-- Start Records for this task --

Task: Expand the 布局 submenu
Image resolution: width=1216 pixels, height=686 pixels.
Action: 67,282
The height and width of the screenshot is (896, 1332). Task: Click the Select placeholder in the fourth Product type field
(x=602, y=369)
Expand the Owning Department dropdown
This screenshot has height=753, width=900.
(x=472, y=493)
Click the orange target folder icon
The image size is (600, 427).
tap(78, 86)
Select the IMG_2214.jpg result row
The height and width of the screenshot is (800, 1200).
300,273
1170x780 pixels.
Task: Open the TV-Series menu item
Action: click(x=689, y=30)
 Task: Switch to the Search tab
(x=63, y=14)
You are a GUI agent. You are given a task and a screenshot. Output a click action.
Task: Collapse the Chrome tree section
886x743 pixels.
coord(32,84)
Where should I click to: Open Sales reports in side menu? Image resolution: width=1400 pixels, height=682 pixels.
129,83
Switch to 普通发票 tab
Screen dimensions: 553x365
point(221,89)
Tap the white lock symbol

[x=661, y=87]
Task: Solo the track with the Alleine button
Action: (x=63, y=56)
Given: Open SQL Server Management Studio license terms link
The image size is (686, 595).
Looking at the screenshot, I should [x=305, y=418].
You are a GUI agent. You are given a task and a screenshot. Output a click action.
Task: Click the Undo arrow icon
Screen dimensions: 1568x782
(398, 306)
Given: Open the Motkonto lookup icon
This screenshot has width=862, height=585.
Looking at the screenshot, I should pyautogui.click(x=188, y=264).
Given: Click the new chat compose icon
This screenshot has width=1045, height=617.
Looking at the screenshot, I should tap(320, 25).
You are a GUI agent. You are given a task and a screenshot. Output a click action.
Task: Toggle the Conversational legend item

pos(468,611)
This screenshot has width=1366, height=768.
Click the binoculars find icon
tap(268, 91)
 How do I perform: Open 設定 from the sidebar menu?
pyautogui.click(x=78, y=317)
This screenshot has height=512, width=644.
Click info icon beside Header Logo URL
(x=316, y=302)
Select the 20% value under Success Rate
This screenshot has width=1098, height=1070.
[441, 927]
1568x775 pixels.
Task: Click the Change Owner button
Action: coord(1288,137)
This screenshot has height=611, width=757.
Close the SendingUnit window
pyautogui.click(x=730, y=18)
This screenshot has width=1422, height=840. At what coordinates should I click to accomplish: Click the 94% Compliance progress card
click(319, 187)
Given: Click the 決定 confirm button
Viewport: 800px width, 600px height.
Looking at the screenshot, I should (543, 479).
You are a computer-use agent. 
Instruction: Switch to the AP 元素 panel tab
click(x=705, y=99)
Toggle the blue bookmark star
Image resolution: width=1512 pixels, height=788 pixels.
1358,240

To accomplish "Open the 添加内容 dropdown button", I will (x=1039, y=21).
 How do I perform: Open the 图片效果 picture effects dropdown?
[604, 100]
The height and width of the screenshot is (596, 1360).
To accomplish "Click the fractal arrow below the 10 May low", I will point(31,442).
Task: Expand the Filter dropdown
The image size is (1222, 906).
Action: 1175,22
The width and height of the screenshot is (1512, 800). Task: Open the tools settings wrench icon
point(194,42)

-- End Records for this task --

▶ Exercise goal: Can you lay out every line of the items above as a Markdown table, with a "No." column numbering the rows and a "Text" column holding each line, and leave out the blank lines?

▶ Task response:
| No. | Text |
|---|---|
| 1 | Task: Expand the 布局 submenu |
| 2 | Image resolution: width=1216 pixels, height=686 pixels. |
| 3 | Action: 67,282 |
| 4 | The height and width of the screenshot is (896, 1332). Task: Click the Select placeholder in the fourth Product type field |
| 5 | (x=602, y=369) |
| 6 | Expand the Owning Department dropdown |
| 7 | This screenshot has height=753, width=900. |
| 8 | (x=472, y=493) |
| 9 | Click the orange target folder icon |
| 10 | The image size is (600, 427). |
| 11 | tap(78, 86) |
| 12 | Select the IMG_2214.jpg result row |
| 13 | The height and width of the screenshot is (800, 1200). |
| 14 | 300,273 |
| 15 | 1170x780 pixels. |
| 16 | Task: Open the TV-Series menu item |
| 17 | Action: click(x=689, y=30) |
| 18 |  Task: Switch to the Search tab |
| 19 | (x=63, y=14) |
| 20 | You are a GUI agent. You are given a task and a screenshot. Output a click action. |
| 21 | Task: Collapse the Chrome tree section |
| 22 | 886x743 pixels. |
| 23 | coord(32,84) |
| 24 | Where should I click to: Open Sales reports in side menu? Image resolution: width=1400 pixels, height=682 pixels. |
| 25 | 129,83 |
| 26 | Switch to 普通发票 tab |
| 27 | Screen dimensions: 553x365 |
| 28 | point(221,89) |
| 29 | Tap the white lock symbol |
| 30 | [x=661, y=87] |
| 31 | Task: Solo the track with the Alleine button |
| 32 | Action: (x=63, y=56) |
| 33 | Given: Open SQL Server Management Studio license terms link |
| 34 | The image size is (686, 595). |
| 35 | Looking at the screenshot, I should [x=305, y=418]. |
| 36 | You are a GUI agent. You are given a task and a screenshot. Output a click action. |
| 37 | Task: Click the Undo arrow icon |
| 38 | Screen dimensions: 1568x782 |
| 39 | (398, 306) |
| 40 | Given: Open the Motkonto lookup icon |
| 41 | This screenshot has width=862, height=585. |
| 42 | Looking at the screenshot, I should pyautogui.click(x=188, y=264). |
| 43 | Given: Click the new chat compose icon |
| 44 | This screenshot has width=1045, height=617. |
| 45 | Looking at the screenshot, I should tap(320, 25). |
| 46 | You are a GUI agent. You are given a task and a screenshot. Output a click action. |
| 47 | Task: Toggle the Conversational legend item |
| 48 | pos(468,611) |
| 49 | This screenshot has width=1366, height=768. |
| 50 | Click the binoculars find icon |
| 51 | tap(268, 91) |
| 52 |  How do I perform: Open 設定 from the sidebar menu? |
| 53 | pyautogui.click(x=78, y=317) |
| 54 | This screenshot has height=512, width=644. |
| 55 | Click info icon beside Header Logo URL |
| 56 | (x=316, y=302) |
| 57 | Select the 20% value under Success Rate |
| 58 | This screenshot has width=1098, height=1070. |
| 59 | [441, 927] |
| 60 | 1568x775 pixels. |
| 61 | Task: Click the Change Owner button |
| 62 | Action: coord(1288,137) |
| 63 | This screenshot has height=611, width=757. |
| 64 | Close the SendingUnit window |
| 65 | pyautogui.click(x=730, y=18) |
| 66 | This screenshot has width=1422, height=840. At what coordinates should I click to accomplish: Click the 94% Compliance progress card |
| 67 | click(319, 187) |
| 68 | Given: Click the 決定 confirm button |
| 69 | Viewport: 800px width, 600px height. |
| 70 | Looking at the screenshot, I should (543, 479). |
| 71 | You are a computer-use agent.  |
| 72 | Instruction: Switch to the AP 元素 panel tab |
| 73 | click(x=705, y=99) |
| 74 | Toggle the blue bookmark star |
| 75 | Image resolution: width=1512 pixels, height=788 pixels. |
| 76 | 1358,240 |
| 77 | To accomplish "Open the 添加内容 dropdown button", I will (x=1039, y=21). |
| 78 |  How do I perform: Open the 图片效果 picture effects dropdown? |
| 79 | [604, 100] |
| 80 | The height and width of the screenshot is (596, 1360). |
| 81 | To accomplish "Click the fractal arrow below the 10 May low", I will point(31,442). |
| 82 | Task: Expand the Filter dropdown |
| 83 | The image size is (1222, 906). |
| 84 | Action: 1175,22 |
| 85 | The width and height of the screenshot is (1512, 800). Task: Open the tools settings wrench icon |
| 86 | point(194,42) |